病院長あいさつ of 岩手県立中央病院

院長:望月 泉院 長 : 望月 泉


 平成24年4月1日付けで、佐々木崇名誉院長の後任として、院長に就任致しました望月泉と申します。岩手県立病院のセンター病院である当院の舵取りを委ねられ、身の引き締まる思いがしております。私は昭和63年4月当院に赴任して以来、数多くの消化器外科、小児外科の手術に携わってきた外科医です。チーム医療の推進と患者中心の医療を目指してきました。

 さて甚大な被害をもたらした東日本大震災から1年が経過いたしました。命を失われたかたがたに心からのお悔やみを申し上げますとともに、瓦礫の処理も遅々として進まず、今もなお仮設住宅での暮しを余儀なくされている被災されたかたがたの一日も早い復興を心よりお祈りいたします。
 当時、私たち中央病院医療チームも発災3日目の3月14日から、病院の救急車で陸前高田市に医療支援に行きました。街の大半が津波被害を受け、市街地の家並みやすばらしい景観を誇った松原は消失しており、私どもは茫然と立ちすくみました。被災した県立高田病院の職員は自らも避難所で生活をしながら救護所を立ち上げ、水道も使えず、医薬品も不足する劣悪な環境のなか不眠不休で被災者の診療に従事していました。  
 こうした医師や看護師たちの働きは、組織の命令によるものではなく、われわれ医療者が持つ奉仕の精神と慈悲の心、良心的誠意に基づいたものでした。志を高く医療を支えているのはノブレス・オブリージュ(地位や身分に相応した重い責務・義務という意味の仏語)の精神です。花巻市出身の宮澤賢治は著書である『農民芸術概論綱要』で、世界が幸福にならないうちは個人の幸福はあり得ない。自利のためには利他の精神が大切と記しています。医療人プロフェッショナリズムとしては患者の利益を最優先する利他主義、専門職としての質の向上、社会的責任が求められております。

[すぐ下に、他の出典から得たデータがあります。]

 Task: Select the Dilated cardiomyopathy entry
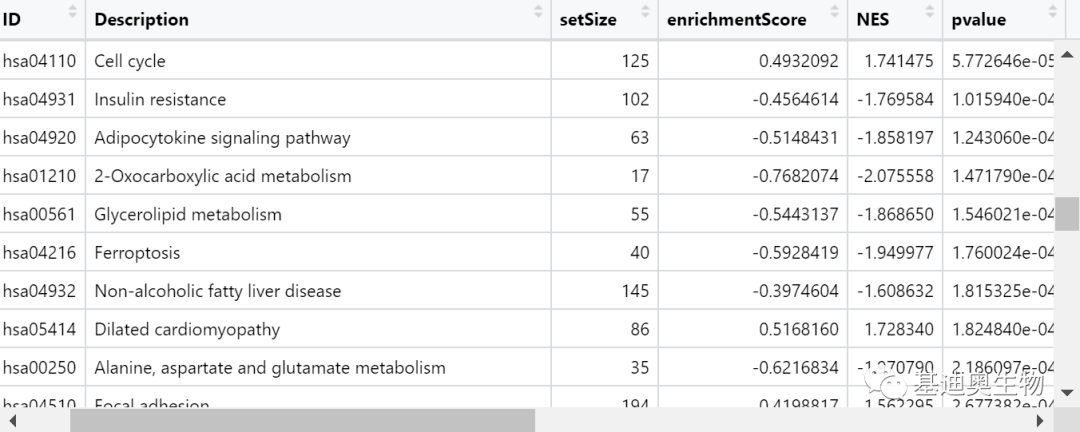click(187, 329)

 当院のミッションは医の倫理をふまえ、高度急性期医療の推進と県民に信頼される親切であたたかい病院をめざすことです。高度医療、救急医療、地域医療支援、研修医教育、健全経営が五本柱です。職員一丸となりこの理念を達成できるよう努力する所存です。今後も医療の質と経営の質のDoumle Winnerを実現して、地域住民が必要とし、県民にとってなくてはならない岩手県立中央病院であり続けたいと願っています。今まで以上に地域の住民の皆様方のご理解、ご支援をお願いいたします。